>> begin

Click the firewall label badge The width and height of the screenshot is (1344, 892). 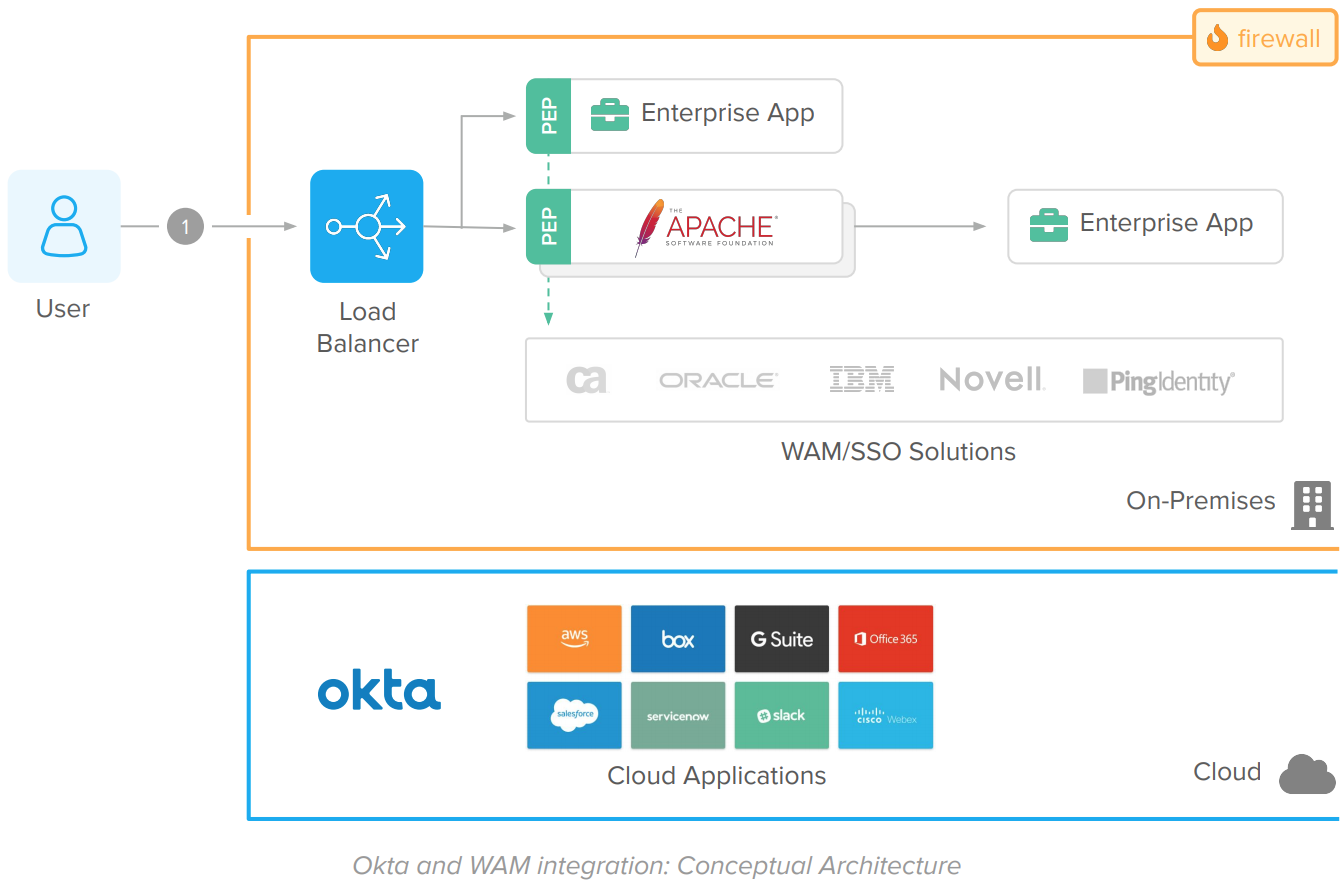coord(1265,38)
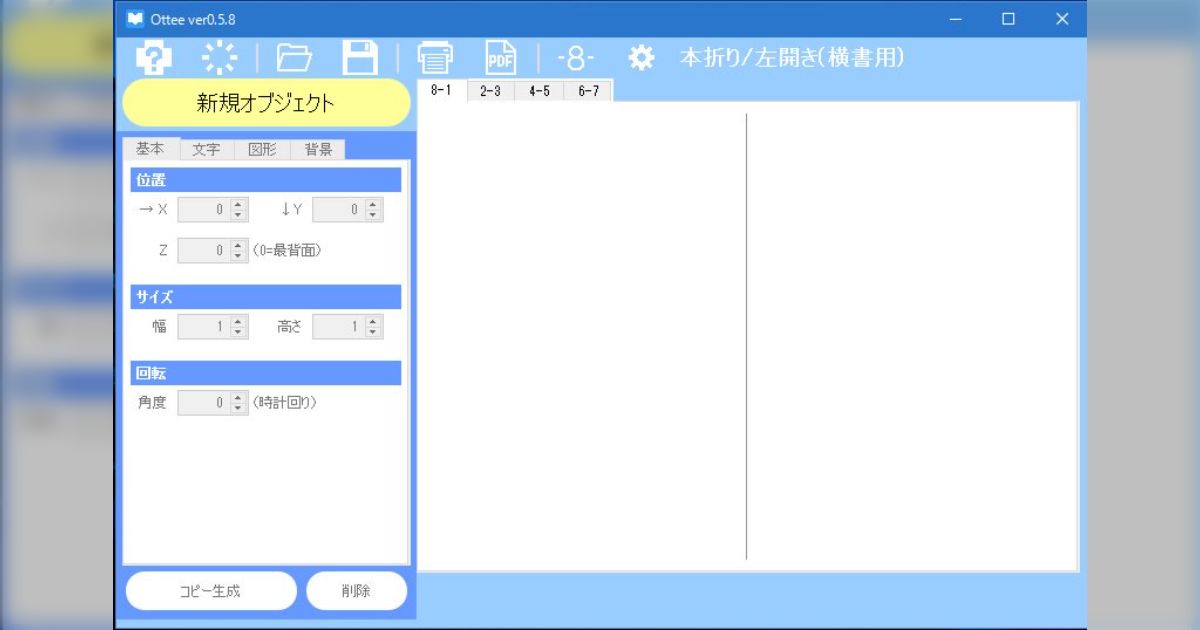Click the spinner-style new document icon

coord(219,58)
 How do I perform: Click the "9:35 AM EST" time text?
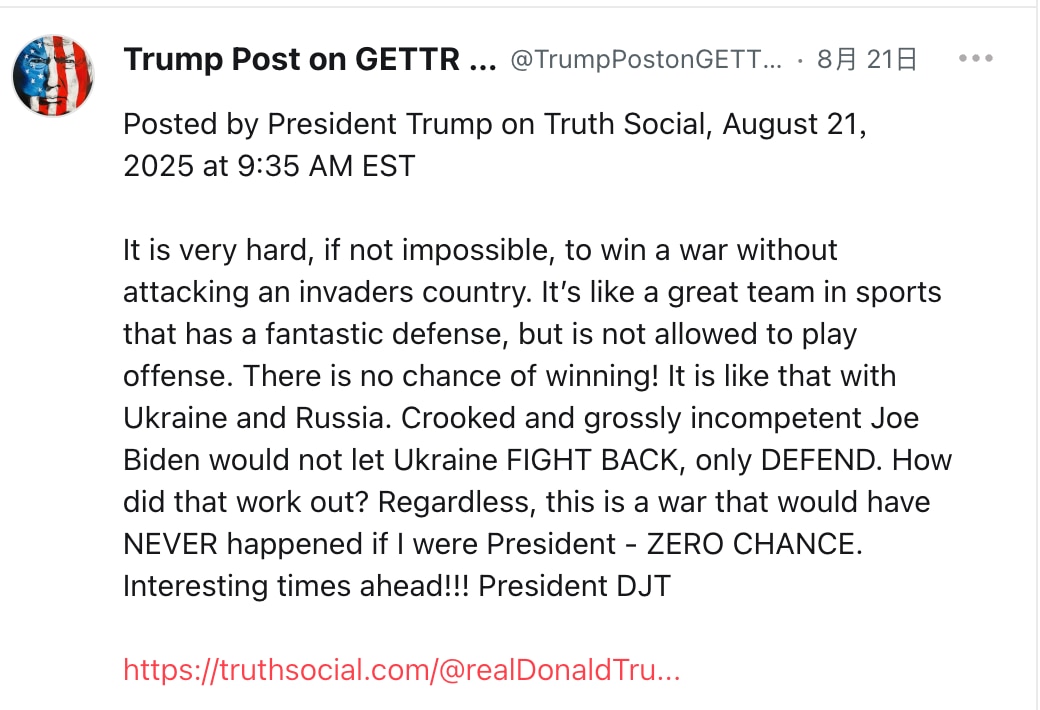pyautogui.click(x=327, y=165)
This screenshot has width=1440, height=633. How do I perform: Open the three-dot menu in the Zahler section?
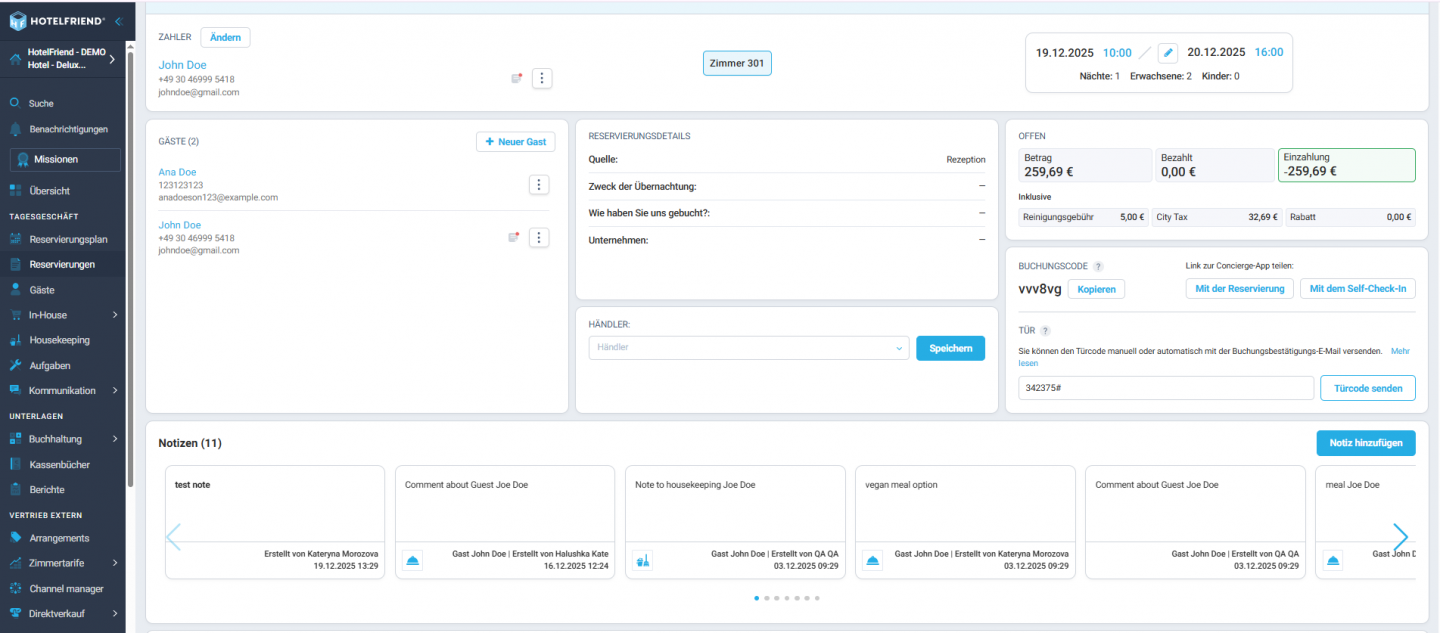point(541,78)
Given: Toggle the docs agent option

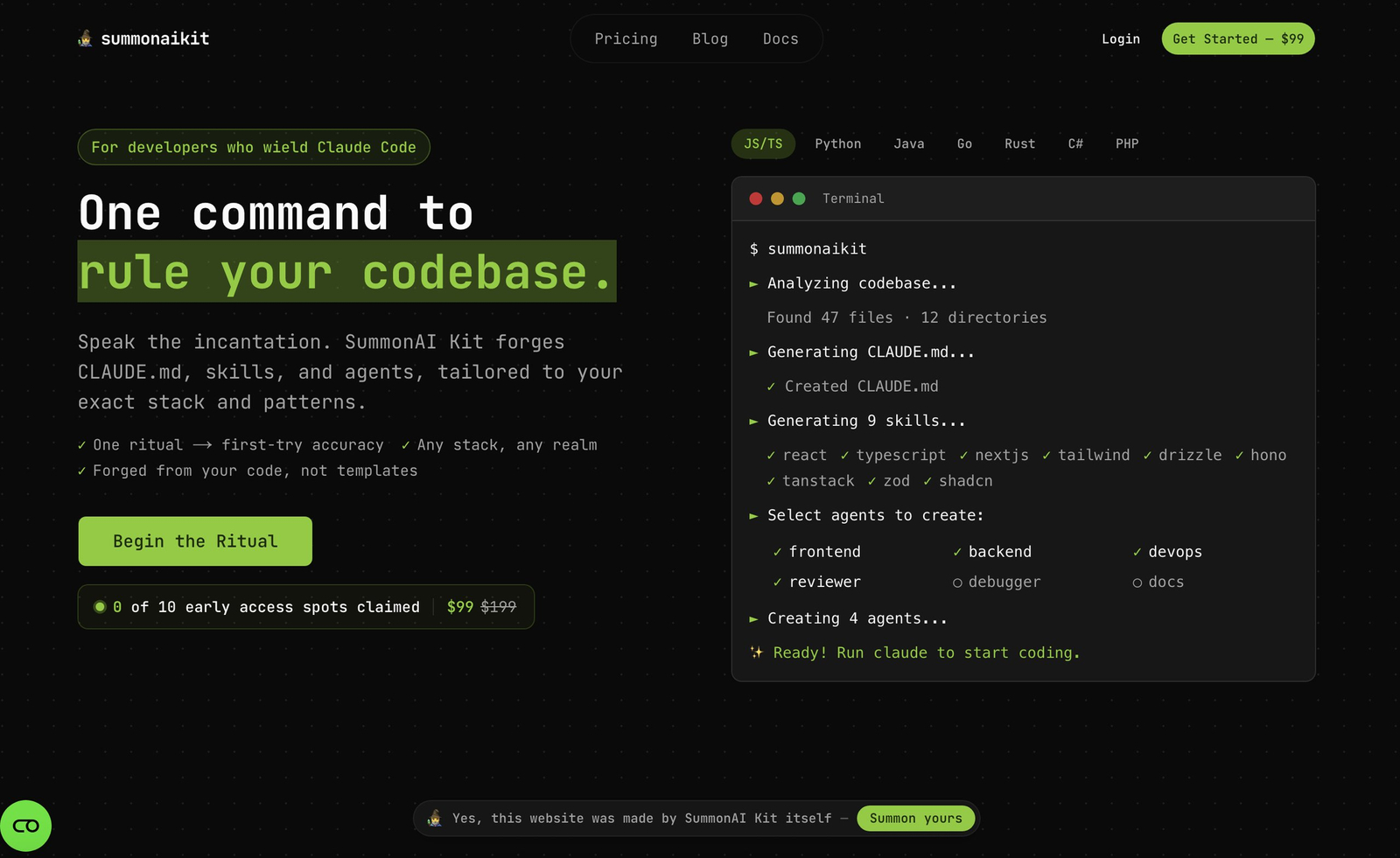Looking at the screenshot, I should [x=1158, y=582].
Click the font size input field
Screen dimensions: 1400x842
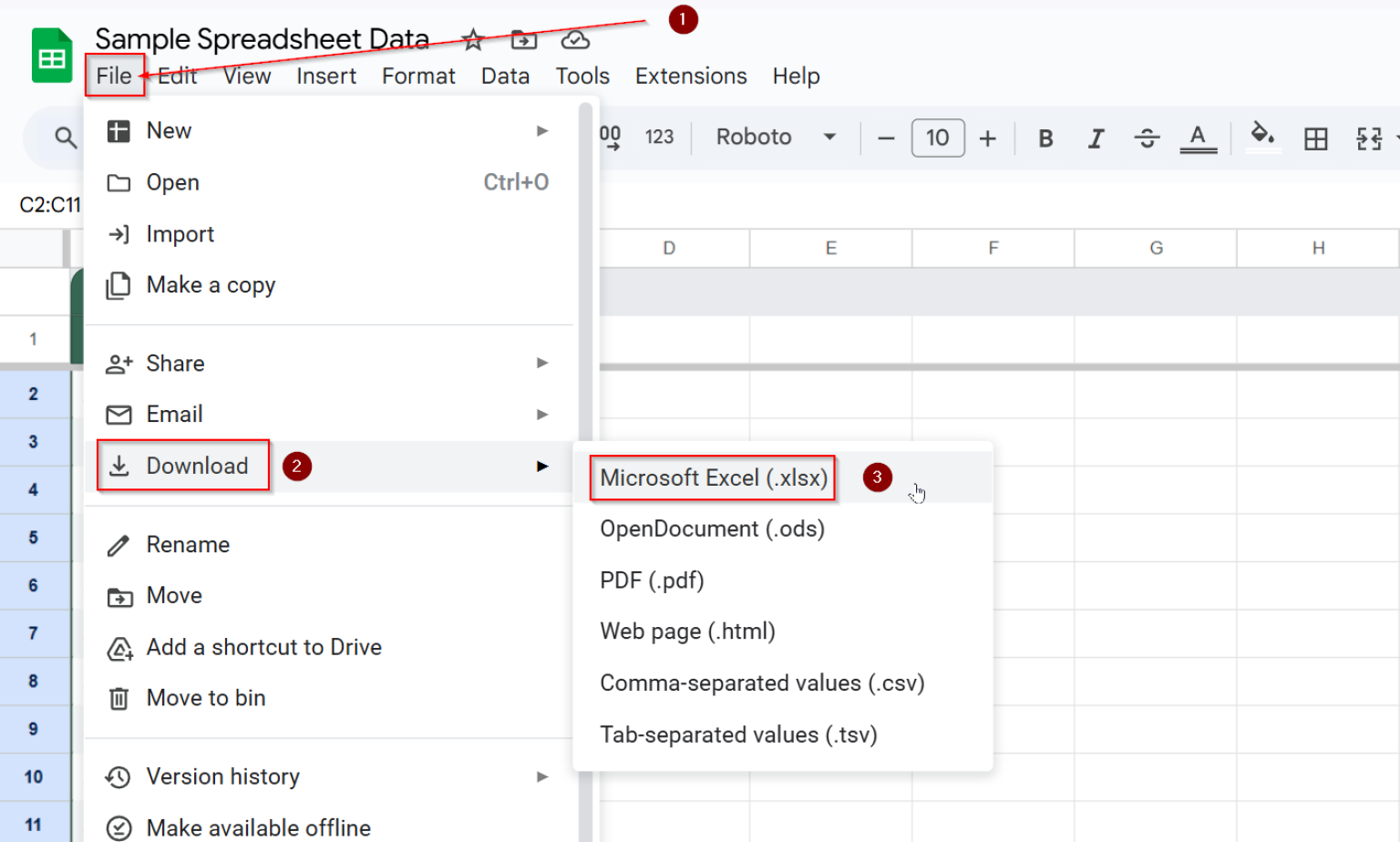[x=938, y=138]
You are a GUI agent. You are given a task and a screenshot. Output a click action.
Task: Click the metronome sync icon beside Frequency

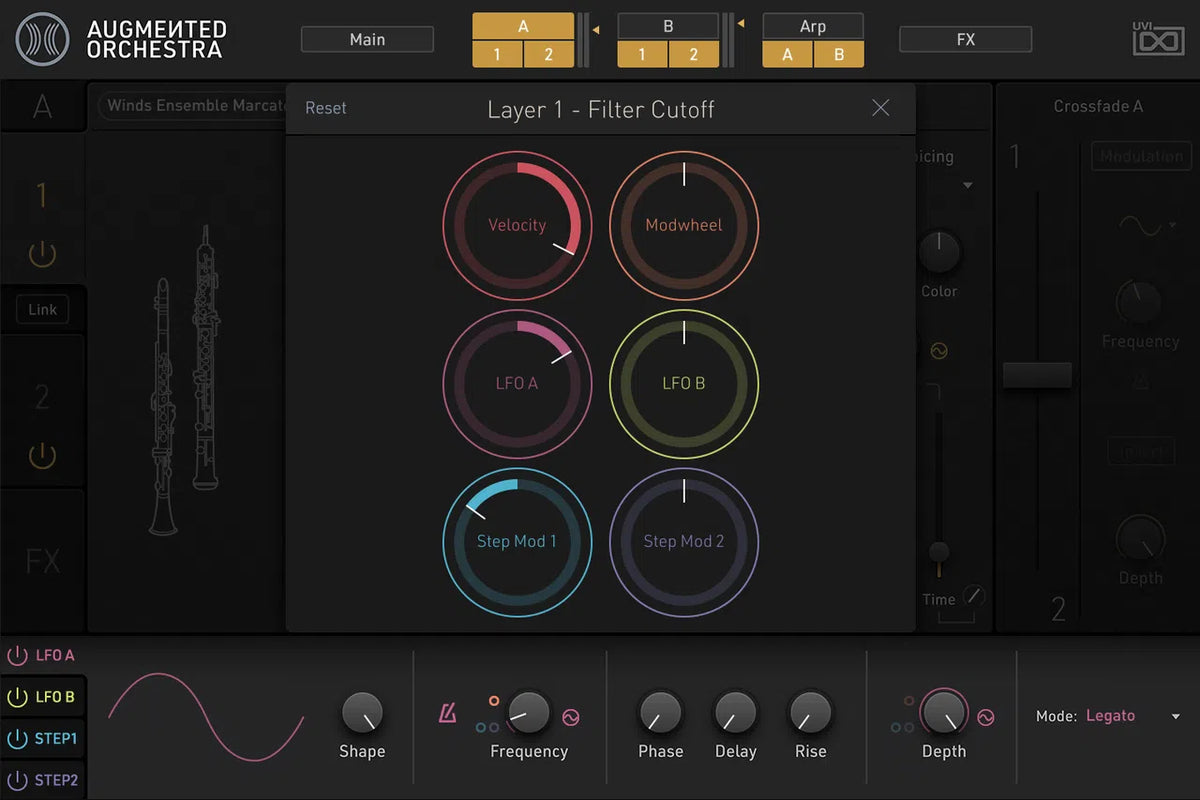447,714
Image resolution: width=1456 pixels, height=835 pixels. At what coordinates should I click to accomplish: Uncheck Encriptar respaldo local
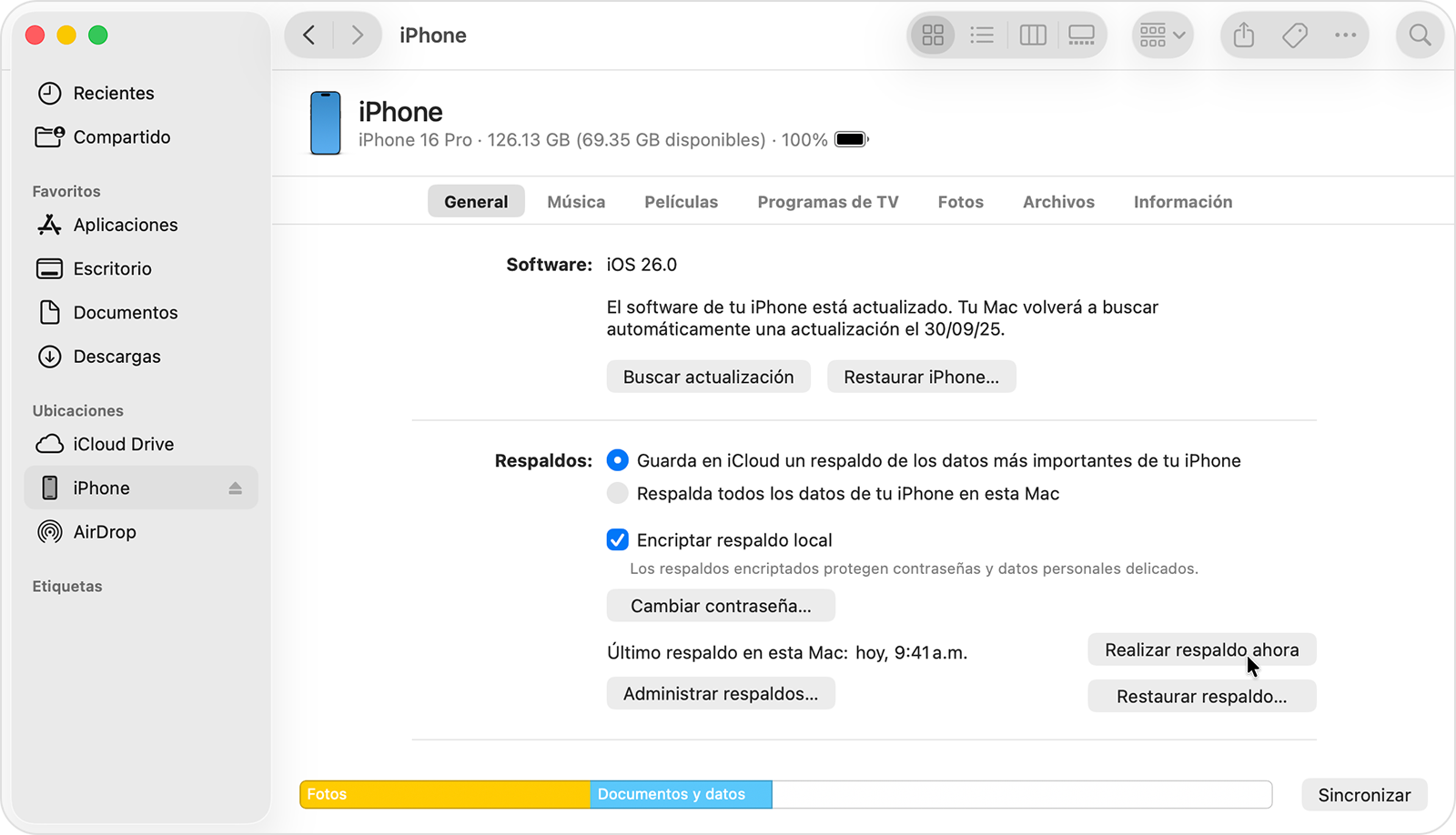pyautogui.click(x=617, y=539)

>> end

Can you transcribe the material, beginning at the line that has "This screenshot has" and continuing through the end of the material, with the pictures left out?

This screenshot has width=1440, height=633. How do I perform: Open the three-dot menu in the Zahler section?
point(541,78)
Given: Toggle the docs agent option

Looking at the screenshot, I should [x=1158, y=582].
Click the font size input field
Screen dimensions: 1400x842
[x=938, y=138]
You are a GUI agent. You are given a task and a screenshot. Output a click action.
Task: Click the metronome sync icon beside Frequency

447,714
Image resolution: width=1456 pixels, height=835 pixels. At what coordinates should I click to accomplish: Uncheck Encriptar respaldo local
pyautogui.click(x=617, y=539)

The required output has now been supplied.